Mme Merkel reste fidèle aux principes qui ont guidé la politique allemande vis-à-vis de l’Irak : absence d’engagement sur le terrain, priorité aux efforts de réconciliation nationale. La diplomatie allemande s’est également impliquée dans le dossier iranien, en étroite concertation avec ses partenaires européens (France, Royaume-Uni) ainsi que les Etats-Unis, la Chine et la Russie. L’Allemagne, dont la contribution financière et politique (processus de Bonn) à la stabilisation de l’Afghanistan est considérable, y a renforcé sa présence militaire (environ 4500 hommes). Mais à la suite de la décision des Etats-Unis, le 22 juin 2011, de retrait des troupes américaines d’ici 2014, le ministère fédéral de la défense a prévu une réduction du contingent allemand dans le pays. Berlin a d’ores et déjà annoncé son intention de retirer ses troupes, en se calant sur le calendrier de la FIAS (objectif de parvenir à un effectif de 4400 personnels début 2013, contre près de 5500 actuellement).

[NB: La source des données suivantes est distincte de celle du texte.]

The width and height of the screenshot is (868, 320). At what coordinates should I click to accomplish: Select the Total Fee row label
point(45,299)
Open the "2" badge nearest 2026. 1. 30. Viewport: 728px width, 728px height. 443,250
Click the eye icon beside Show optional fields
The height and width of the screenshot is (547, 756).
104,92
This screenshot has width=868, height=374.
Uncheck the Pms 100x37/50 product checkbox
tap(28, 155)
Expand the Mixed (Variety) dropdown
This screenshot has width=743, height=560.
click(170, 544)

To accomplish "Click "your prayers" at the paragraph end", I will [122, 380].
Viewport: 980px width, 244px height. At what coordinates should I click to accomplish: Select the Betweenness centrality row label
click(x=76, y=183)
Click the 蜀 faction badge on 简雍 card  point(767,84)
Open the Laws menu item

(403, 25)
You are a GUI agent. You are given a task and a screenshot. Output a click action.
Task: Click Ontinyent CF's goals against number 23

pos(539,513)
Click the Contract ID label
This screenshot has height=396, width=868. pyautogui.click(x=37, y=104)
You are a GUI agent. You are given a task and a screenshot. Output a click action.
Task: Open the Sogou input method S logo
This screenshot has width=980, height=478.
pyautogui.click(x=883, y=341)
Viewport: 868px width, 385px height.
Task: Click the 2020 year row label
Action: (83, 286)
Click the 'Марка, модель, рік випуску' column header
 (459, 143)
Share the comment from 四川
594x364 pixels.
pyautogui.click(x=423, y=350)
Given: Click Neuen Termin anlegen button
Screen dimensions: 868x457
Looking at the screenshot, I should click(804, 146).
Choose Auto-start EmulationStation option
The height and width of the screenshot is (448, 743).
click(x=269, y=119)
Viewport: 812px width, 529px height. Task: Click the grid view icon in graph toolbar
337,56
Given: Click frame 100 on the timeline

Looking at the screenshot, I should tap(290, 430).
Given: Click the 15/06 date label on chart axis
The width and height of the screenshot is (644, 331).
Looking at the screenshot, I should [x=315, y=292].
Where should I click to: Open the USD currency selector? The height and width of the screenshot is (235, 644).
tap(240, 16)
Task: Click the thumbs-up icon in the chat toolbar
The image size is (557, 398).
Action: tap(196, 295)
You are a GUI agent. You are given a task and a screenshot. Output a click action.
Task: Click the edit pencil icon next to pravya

Un accord de coopération intergouvernementale germano-afghan a été signé le 15 mai 2012 à Berlin, pour une décennie après le retrait militaire. Il prévoit une aide dans tous les secteurs pour la « transformation » du pays, mais est soumis à de strictes clauses de conditionnalité (droits de l’Homme, lutte contre la corruption).
Asie/Afrique
Les nombreuses visites de Mme Merkel en Chine ont confirmé le dynamisme de la diplomatie allemande en Extrême-Orient (accord sur la mise en place d’un « partenariat stratégique » germano-chinois, et d’un Sommet annuel sino-allemand) ; M.Westerwelle et de nombreux autres ministres se rendent aussi régulièrement dans le pays. Au demeurant, Berlin est une étape fréquente de tous les déplacements de personnalités chinoises en Europe. Mme Merkel s’est rendue le 30 août dernier en Chine, accompagnée d’une délégation de plusieurs ministres ; il s’agissait de son second déplacement dans ce pays en 2012.
Avec l’Inde, les relations ont, depuis 2006, la qualité de « partenariat stratégique » pour les deux pays. Aux échanges économiques étroits (même s’ils n’ont pas l’importance de ceux existants entre la RFA et la Chine) s’ajoute une coopération scientifique et technique très dynamique. Pour Berlin, New Delhi est un interlocuteur majeur, à la fois comme puissance régionale et comme acteur global (les deux Etats sont candidats à un siège permanent au Conseil de sécurité des Nations unies). Une 1ère conférence inter-gouvernementale germano-indienne s’est tenue à New Delhi le 31 mai 2011.
L’intérêt pour l’Afrique de la Chancelière a été renforcé par les initiatives de l’ancien Président fédéral Horst Köhler et le grand projet énergétique solaire « Desertec » (au Sahara et au Sahel). L’Allemagne a également envoyé des troupes en République Démocratique du Congo dans le cadre d’une mission de l’UE de soutien à la MONUC durant le processus électoral. Dans les premiers mois de son mandat, M.Westerwelle a effectué une tournée remarquée en Afrique orientale et australe. Le 15 juin dernier, le gouvernement allemand a adopté et publié le « concept Afrique », qui présente de manière synthétique l’approche allemande de sa relation avec l’Afrique, ainsi que ses attentes et ses engagements à son encontre.